*What needs to be done*
Taking only the lines of the data below from the line with "Viewport: 678px width, 482px height." to the line with "Open the filter funnel icon 900x591 pixels.", ends included, write them out exactly and without pictures.
(Beginning of Source data)
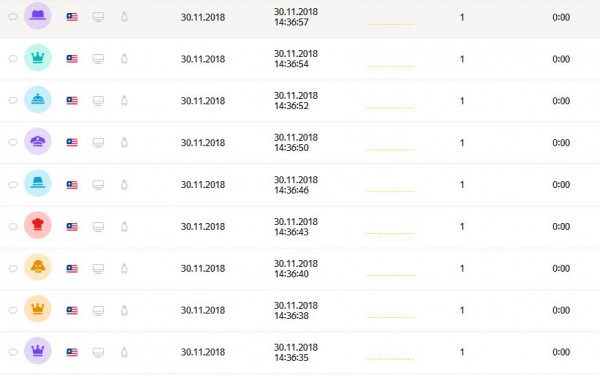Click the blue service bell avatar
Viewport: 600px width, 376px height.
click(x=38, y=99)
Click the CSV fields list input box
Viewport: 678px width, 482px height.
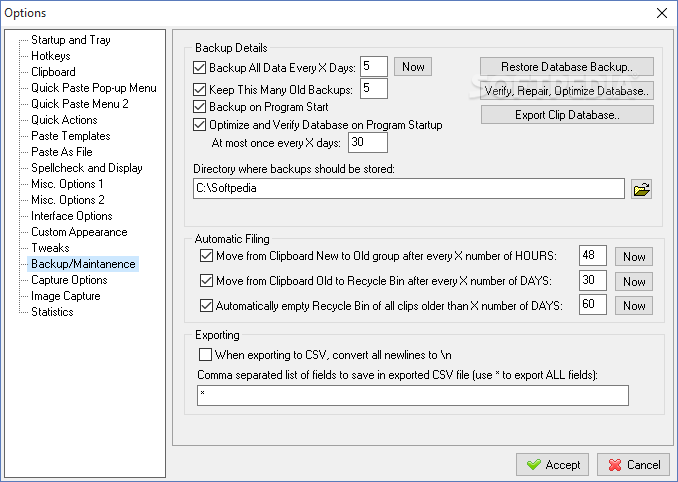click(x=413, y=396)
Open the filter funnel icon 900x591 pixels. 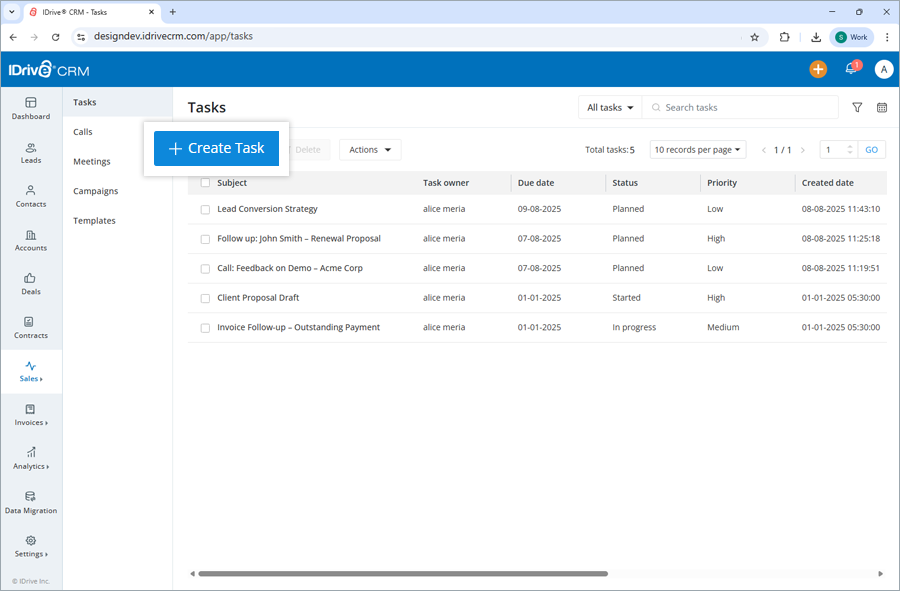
(End of Source data)
(Beginning of Source data)
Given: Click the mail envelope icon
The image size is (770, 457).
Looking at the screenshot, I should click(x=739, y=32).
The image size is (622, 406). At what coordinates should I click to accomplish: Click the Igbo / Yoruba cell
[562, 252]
(End of Source data)
*Result*
Viewport: 678px width, 482px height.
click(x=413, y=396)
Open the filter funnel icon 900x591 pixels. 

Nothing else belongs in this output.